Entertainment
2 Seasons Later, the Greatest Quote in This Stellar Apple TV Sci-Fi Still Lives Rent-Free
AppleTV may seem like Netflix’s less appealing knockoff, but that couldn’t be further from the truth. While Netflix dominates when it comes to big-budget crowd pleasers like Stranger Things, Apple offers the antidote to television fatigue. In 2022, a truly unique series hit the streamer — Severance.
Created by Dan Erickson and produced by Ben Stiller, Severance is a response to corporate culture gone amok. Erickson has always been upfront that the puzzle box mystery came about from his desire to skip through the workday at his desk job. What resulted, however, was a series far stranger and more captivating than any corporate job. Severance follows Mark S. (Adam Scott), one of four Microdata Refiners who elects to undergo the severance procedure. In a desperate attempt to cope with the grief over his dead wife, Mark severs his home memories from his work memories.
Lumon claims that the severance procedure is to protect sensitive material at the tech company, so even their employees don’t know about it. The reality is weirder and largely unexplained at this point. The series requires Severance to have specific dialogue, which makes it one of the most quotable shows on television. There is one line, however, that stands above the rest.
Ms. Cobel Delivers a Stone-Cold Line In the Premiere of ‘Severance’
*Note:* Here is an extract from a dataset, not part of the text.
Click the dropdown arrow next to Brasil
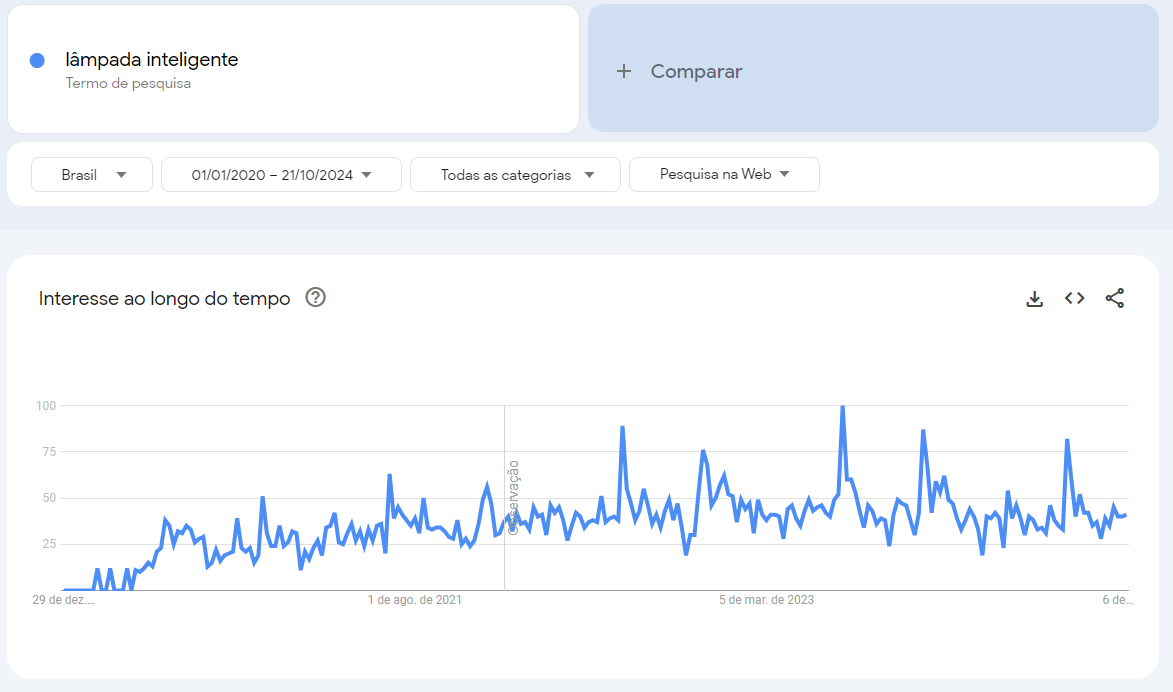The image size is (1173, 692). coord(122,175)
It would be one thing if Dan Erickson just wrote a piece of great speculative fiction. The reality is much different than that. Severance exists in a world unlike any other. The humor, dialogue, and tone of the series are equally humorous and eerie, making it a rabid success with fans. The show establishes this in the first episode when Mark S. is promoted to team leader after the departure of his best friend, Petey.
Mark comes face-to-face with his floor manager, Ms. Cobel, played with haunting somberness by Patricia Arquette. Over the years, Cobel has delivered some harsh lines like “a handshake is available upon request” and “if you want a hug, go to Hell and find your mother.” However, her early line in Severance not only contextualizes her character, but also the entire thesis of the series. In the first episode, “Good News About Hell,” Cobel nails what Lumon is all about in one cold line.
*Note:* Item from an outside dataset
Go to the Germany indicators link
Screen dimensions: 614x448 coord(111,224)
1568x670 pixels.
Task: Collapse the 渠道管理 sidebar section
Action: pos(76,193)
Cobel explains that her mother is an atheist and told her that there was good news and bad news about Hell. “The good news is Hell is just the product of a morbid human imagination. The bad news is whatever humans can imagine, they can usually create.”
This quote perfectly sets up Cobel’s complex relationship with her mother and the lore being Lumon’s founder, Kier Egan. More importantly, however, it establishes the bedrock on which Severance is built. Lumon is, for all intents and purposes, Hell. The series is a social commentary on the capitalist landscape that has everyone in its grips. Workers like Mark. Helly, Irv, and Dylan are all constrained in a corporate nightmare.
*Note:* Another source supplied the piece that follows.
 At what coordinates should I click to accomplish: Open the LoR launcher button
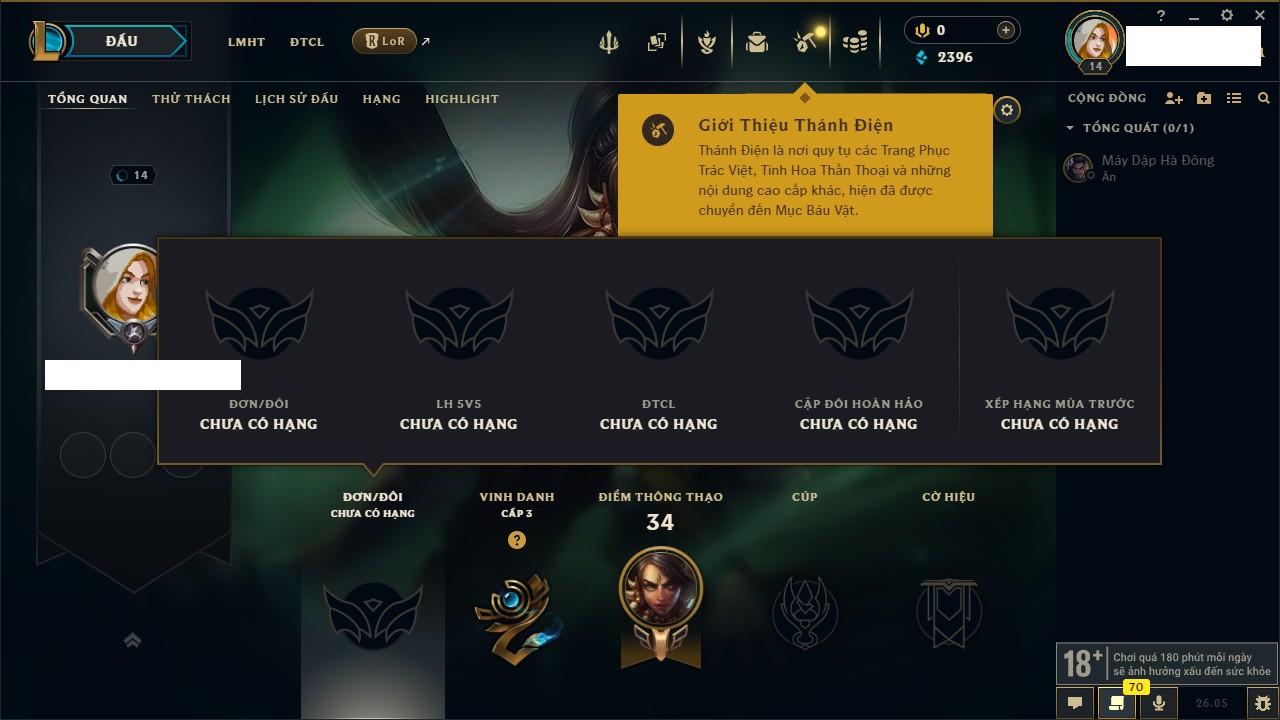coord(385,41)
Severance very purposely shows that Lumon, like many companies, only considers its workers property. Lumon severs employees’ memories, condemning them to only experience a life inside the walls of the sterile building. They can never see the sky, have a family, or read literature that isn’t corporate propaganda, like Lumon’s nine core principles. For many, that is the definition of Hell, and corporate America created it.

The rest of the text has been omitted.